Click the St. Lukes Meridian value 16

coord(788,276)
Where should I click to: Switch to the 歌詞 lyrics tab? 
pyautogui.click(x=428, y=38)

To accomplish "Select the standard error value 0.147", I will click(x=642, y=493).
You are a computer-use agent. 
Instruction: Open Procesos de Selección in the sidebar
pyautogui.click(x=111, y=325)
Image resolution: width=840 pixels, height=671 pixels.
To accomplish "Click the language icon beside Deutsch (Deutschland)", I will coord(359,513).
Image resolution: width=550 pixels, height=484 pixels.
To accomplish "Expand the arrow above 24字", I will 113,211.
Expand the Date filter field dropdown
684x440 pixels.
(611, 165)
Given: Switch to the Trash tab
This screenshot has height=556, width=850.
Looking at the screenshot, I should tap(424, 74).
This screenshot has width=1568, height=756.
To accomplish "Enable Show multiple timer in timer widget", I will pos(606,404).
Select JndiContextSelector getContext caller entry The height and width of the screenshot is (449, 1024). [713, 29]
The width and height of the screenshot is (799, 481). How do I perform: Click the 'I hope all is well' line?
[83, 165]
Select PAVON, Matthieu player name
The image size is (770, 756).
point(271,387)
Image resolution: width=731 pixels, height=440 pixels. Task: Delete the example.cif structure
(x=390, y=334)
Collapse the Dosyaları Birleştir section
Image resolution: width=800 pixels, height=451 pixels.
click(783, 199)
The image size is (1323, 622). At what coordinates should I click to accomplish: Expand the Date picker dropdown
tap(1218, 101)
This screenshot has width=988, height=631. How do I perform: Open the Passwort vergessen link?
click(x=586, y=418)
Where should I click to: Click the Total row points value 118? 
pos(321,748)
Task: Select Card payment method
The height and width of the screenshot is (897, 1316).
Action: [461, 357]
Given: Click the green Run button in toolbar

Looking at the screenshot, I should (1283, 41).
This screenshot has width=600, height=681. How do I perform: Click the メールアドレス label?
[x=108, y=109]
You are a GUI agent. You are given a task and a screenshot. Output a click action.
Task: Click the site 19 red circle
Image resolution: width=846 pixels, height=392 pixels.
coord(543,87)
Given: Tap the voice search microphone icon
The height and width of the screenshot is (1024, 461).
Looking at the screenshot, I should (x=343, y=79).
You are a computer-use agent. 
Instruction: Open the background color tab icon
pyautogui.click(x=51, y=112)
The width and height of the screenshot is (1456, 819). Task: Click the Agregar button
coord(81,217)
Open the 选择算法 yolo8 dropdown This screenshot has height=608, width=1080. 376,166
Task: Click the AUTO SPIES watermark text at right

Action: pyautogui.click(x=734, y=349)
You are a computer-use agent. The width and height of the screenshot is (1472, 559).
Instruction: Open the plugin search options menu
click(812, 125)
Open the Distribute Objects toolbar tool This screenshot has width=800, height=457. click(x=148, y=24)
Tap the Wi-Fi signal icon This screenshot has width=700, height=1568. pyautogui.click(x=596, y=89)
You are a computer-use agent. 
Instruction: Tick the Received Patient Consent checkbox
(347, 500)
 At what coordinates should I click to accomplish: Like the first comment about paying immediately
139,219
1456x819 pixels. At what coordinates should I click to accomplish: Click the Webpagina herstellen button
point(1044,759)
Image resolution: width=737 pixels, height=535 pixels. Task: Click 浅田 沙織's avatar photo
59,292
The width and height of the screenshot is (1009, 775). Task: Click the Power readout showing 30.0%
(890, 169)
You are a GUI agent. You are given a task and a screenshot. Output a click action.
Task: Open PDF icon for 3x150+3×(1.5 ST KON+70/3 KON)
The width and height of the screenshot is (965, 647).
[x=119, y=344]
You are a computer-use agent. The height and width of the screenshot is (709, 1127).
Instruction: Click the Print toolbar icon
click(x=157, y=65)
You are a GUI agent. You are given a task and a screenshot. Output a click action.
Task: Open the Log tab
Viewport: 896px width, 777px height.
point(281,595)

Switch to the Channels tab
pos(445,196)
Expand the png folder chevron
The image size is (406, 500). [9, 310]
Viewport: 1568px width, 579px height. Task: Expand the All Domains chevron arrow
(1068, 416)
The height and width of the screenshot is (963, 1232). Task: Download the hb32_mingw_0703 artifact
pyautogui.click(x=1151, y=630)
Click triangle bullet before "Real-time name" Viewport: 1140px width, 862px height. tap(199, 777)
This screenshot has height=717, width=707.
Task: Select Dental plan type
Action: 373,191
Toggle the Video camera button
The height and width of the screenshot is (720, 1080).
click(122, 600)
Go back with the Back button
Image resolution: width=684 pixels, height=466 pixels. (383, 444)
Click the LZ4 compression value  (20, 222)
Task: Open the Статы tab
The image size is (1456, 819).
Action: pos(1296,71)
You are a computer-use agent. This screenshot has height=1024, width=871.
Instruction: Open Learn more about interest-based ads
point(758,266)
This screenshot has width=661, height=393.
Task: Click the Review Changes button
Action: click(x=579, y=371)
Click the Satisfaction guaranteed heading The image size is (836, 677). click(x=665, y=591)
════════
Required action —
The material above should be retyped in full, exactly as given.

Solution —
Click the St. Lukes Meridian value 16

coord(788,276)
Where should I click to: Switch to the 歌詞 lyrics tab? 
pyautogui.click(x=428, y=38)

To accomplish "Select the standard error value 0.147", I will click(x=642, y=493).
You are a computer-use agent. 
Instruction: Open Procesos de Selección in the sidebar
pyautogui.click(x=111, y=325)
Image resolution: width=840 pixels, height=671 pixels.
To accomplish "Click the language icon beside Deutsch (Deutschland)", I will coord(359,513).
Image resolution: width=550 pixels, height=484 pixels.
To accomplish "Expand the arrow above 24字", I will 113,211.
Expand the Date filter field dropdown
684x440 pixels.
(611, 165)
Given: Switch to the Trash tab
This screenshot has height=556, width=850.
Looking at the screenshot, I should tap(424, 74).
This screenshot has width=1568, height=756.
To accomplish "Enable Show multiple timer in timer widget", I will pos(606,404).
Select JndiContextSelector getContext caller entry The height and width of the screenshot is (449, 1024). [713, 29]
The width and height of the screenshot is (799, 481). How do I perform: Click the 'I hope all is well' line?
[83, 165]
Select PAVON, Matthieu player name
The image size is (770, 756).
point(271,387)
Image resolution: width=731 pixels, height=440 pixels. Task: Delete the example.cif structure
(x=390, y=334)
Collapse the Dosyaları Birleştir section
Image resolution: width=800 pixels, height=451 pixels.
click(783, 199)
The image size is (1323, 622). At what coordinates should I click to accomplish: Expand the Date picker dropdown
tap(1218, 101)
This screenshot has width=988, height=631. How do I perform: Open the Passwort vergessen link?
click(x=586, y=418)
Where should I click to: Click the Total row points value 118? 
pos(321,748)
Task: Select Card payment method
The height and width of the screenshot is (897, 1316).
Action: [461, 357]
Given: Click the green Run button in toolbar

Looking at the screenshot, I should (1283, 41).
This screenshot has width=600, height=681. How do I perform: Click the メールアドレス label?
[x=108, y=109]
You are a GUI agent. You are given a task and a screenshot. Output a click action.
Task: Click the site 19 red circle
Image resolution: width=846 pixels, height=392 pixels.
coord(543,87)
Given: Tap the voice search microphone icon
The height and width of the screenshot is (1024, 461).
Looking at the screenshot, I should (x=343, y=79).
You are a computer-use agent. 
Instruction: Open the background color tab icon
pyautogui.click(x=51, y=112)
The width and height of the screenshot is (1456, 819). Task: Click the Agregar button
coord(81,217)
Open the 选择算法 yolo8 dropdown This screenshot has height=608, width=1080. 376,166
Task: Click the AUTO SPIES watermark text at right

Action: pyautogui.click(x=734, y=349)
You are a computer-use agent. The width and height of the screenshot is (1472, 559).
Instruction: Open the plugin search options menu
click(812, 125)
Open the Distribute Objects toolbar tool This screenshot has width=800, height=457. click(x=148, y=24)
Tap the Wi-Fi signal icon This screenshot has width=700, height=1568. pyautogui.click(x=596, y=89)
You are a computer-use agent. 
Instruction: Tick the Received Patient Consent checkbox
(347, 500)
 At what coordinates should I click to accomplish: Like the first comment about paying immediately
139,219
1456x819 pixels. At what coordinates should I click to accomplish: Click the Webpagina herstellen button
point(1044,759)
Image resolution: width=737 pixels, height=535 pixels. Task: Click 浅田 沙織's avatar photo
59,292
The width and height of the screenshot is (1009, 775). Task: Click the Power readout showing 30.0%
(890, 169)
You are a GUI agent. You are given a task and a screenshot. Output a click action.
Task: Open PDF icon for 3x150+3×(1.5 ST KON+70/3 KON)
The width and height of the screenshot is (965, 647).
[x=119, y=344]
You are a computer-use agent. The height and width of the screenshot is (709, 1127).
Instruction: Click the Print toolbar icon
click(x=157, y=65)
You are a GUI agent. You are given a task and a screenshot. Output a click action.
Task: Open the Log tab
Viewport: 896px width, 777px height.
point(281,595)

Switch to the Channels tab
pos(445,196)
Expand the png folder chevron
The image size is (406, 500). [9, 310]
Viewport: 1568px width, 579px height. Task: Expand the All Domains chevron arrow
(1068, 416)
The height and width of the screenshot is (963, 1232). Task: Download the hb32_mingw_0703 artifact
pyautogui.click(x=1151, y=630)
Click triangle bullet before "Real-time name" Viewport: 1140px width, 862px height. tap(199, 777)
This screenshot has height=717, width=707.
Task: Select Dental plan type
Action: 373,191
Toggle the Video camera button
The height and width of the screenshot is (720, 1080).
click(122, 600)
Go back with the Back button
Image resolution: width=684 pixels, height=466 pixels. (383, 444)
Click the LZ4 compression value  (20, 222)
Task: Open the Статы tab
The image size is (1456, 819).
Action: pos(1296,71)
You are a computer-use agent. This screenshot has height=1024, width=871.
Instruction: Open Learn more about interest-based ads
point(758,266)
This screenshot has width=661, height=393.
Task: Click the Review Changes button
Action: click(x=579, y=371)
Click the Satisfaction guaranteed heading The image size is (836, 677). click(x=665, y=591)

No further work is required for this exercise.